Relation of antioxidants and level of dietary lipid to epidermal lipid peroxidation and ultraviolet carcinogenesis.

It has become increasingly evident that both quantity and quality of dietary lipid can influence the developmental course of several major forms of cancer in experimental animals. Using the hairless mouse-ultraviolet (UV) model, we had previously demonstrated that unsaturated lipid compared to equivalent levels of hydrogenated lipid enhanced photocarcinogenesis with respect to both tumor latency and multiplicity. In the present study using the same model, we have examined the effect of unsaturated lipid level and antioxidants upon epidermal lipid peroxidation and UV carcinogenesis. Sixteen groups of 45 animals each were used in the study, representing all combinations of three design variables: (a) a semipurified diet containing 4, 2, or 0.75% corn oil or 4% soybean oil; (b) 2% (w/w) antioxidant supplement or no supplementation; and (c) an escalating regimen of UV radiation to a cumulative dose of 70 J/cm2 or no irradiation. The nonirradiated groups served as nutritional controls and as subjects for epidermal lipid peroxidation measurements. An approximate linear relationship between lipid level and tumor latency was observed, with 4% levels of unsaturated lipid producing maximum enhancement of photocarcinogenesis. Furthermore with increasing lipid level the numbers of tumors per animal increased. Antioxidants caused significant increases in tumor latency and decreases in tumor multiplicity but only at the highest lipid level used in these studies. Thiobarbituric acid values of epidermal homogenates also increased in relation to the level of dietary lipid intake. Epidermal thiobarbituric acid values from antioxidant supplemented animals were significantly lower regardless of lipid intake levels. From these data we conclude that (a) dietary lipid level has a direct effect upon the carcinogenic response to UV both in regard to tumor latency and tumor multiplicity; (b) antioxidants produce an inhibitory effect almost equal to the degree of exacerbation of carcinogenesis evoked by increasing lipid levels, at least for the range studied; and (c) dietarily administered antioxidants inhibit the formation of epidermal thiobarbituric acid reacting materials. These data strongly imply that free radical reactions, specifically lipid peroxidation, play a role in at least a part of the photocarcinogenic response.

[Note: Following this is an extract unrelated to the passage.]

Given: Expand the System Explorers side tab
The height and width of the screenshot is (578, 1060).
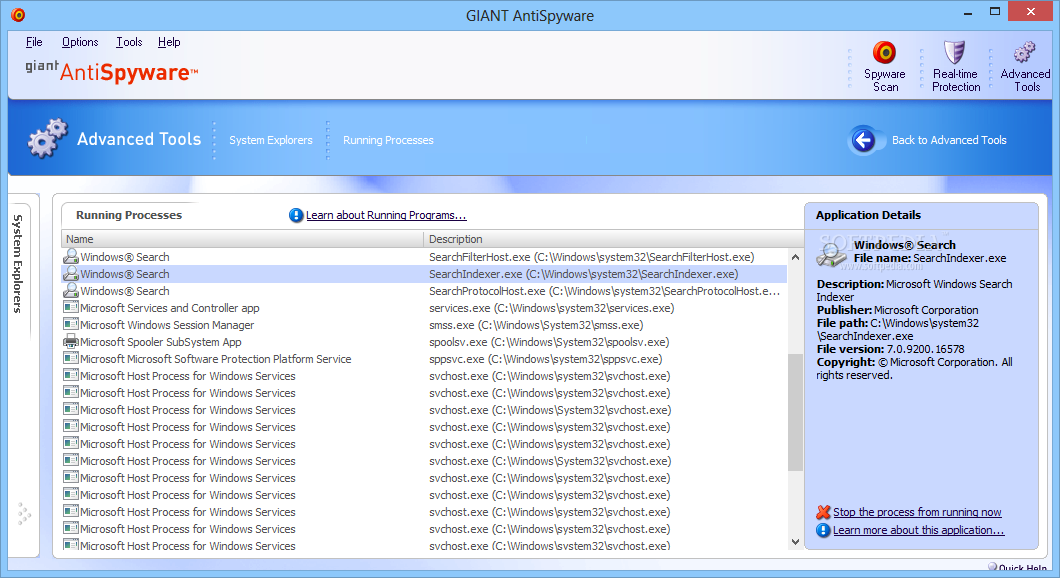Looking at the screenshot, I should (x=17, y=264).
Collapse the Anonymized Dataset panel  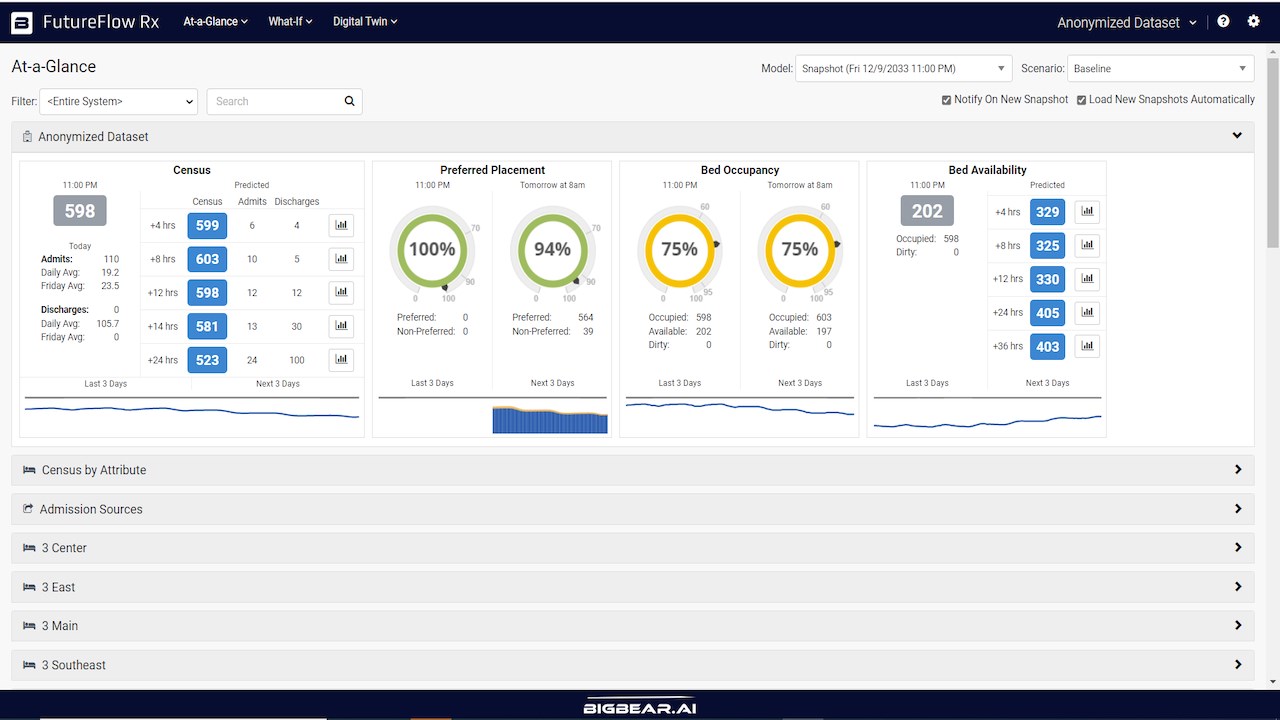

A mode of action for butylated hydroxytoluene-mediated photoprotection.

Dietarily administered butylated hydroxytoluene (BHT) has previously been shown to inhibit UV radiation induction of carcinogenesis, erythema, and ornithine decarboxylase (ODC) activity. Butylated hydroxytoluene feeding also resulted in significant increases in epidermal absorption and it was suggested that BHT's photoprotective properties might be attributable to a diminution of UV radiation dose reaching respective target sites. To explore this possibility, the contribution of stratum corneum to BHT's photoprotective action was examined. SKH-Hr-1 hairless mice were fed diets containing 0.5% (w/w) BHT for 2 weeks prior to experimentation. Control animals received the unsupplemented ration. Stratum corneum from both groups was isolated and spectral transmission recorded. Transmission, between 280-320 nm, was approximately 65% greater through stratum corneum obtained from control animals compared with that of BHT-treated animals. Further evidence of the biologic significance of this BHT effect upon stratum corneum absorption was obtained when stratum corneum was first removed by tape-stripping, the animals irradiated with 0.45 J/cm2 of UVB, and epidermal ODC activity determined. BHT provided the usual inhibition of ODC activity induction in nonstripped animals, but ODC activity induction in BHT-treated, tape-stripped animals was restored to levels that did not significantly differ from controls. The protective effect exhibited by the stratum corneum could not be attributed to BHT-induced alteration of physical dimension, as neither the thickness of stratum corneum nor the number of stratum corneum layers, as determined from measurement of NaOH-distended frozen sections, differed from controls. Although the mechanism remains obscure, these data support the contention that systemically administered BHT results in diminished levels of UV radiation reaching potential epidermal target sites and delimits a large component of the photoprotective effect to the stratum corneum.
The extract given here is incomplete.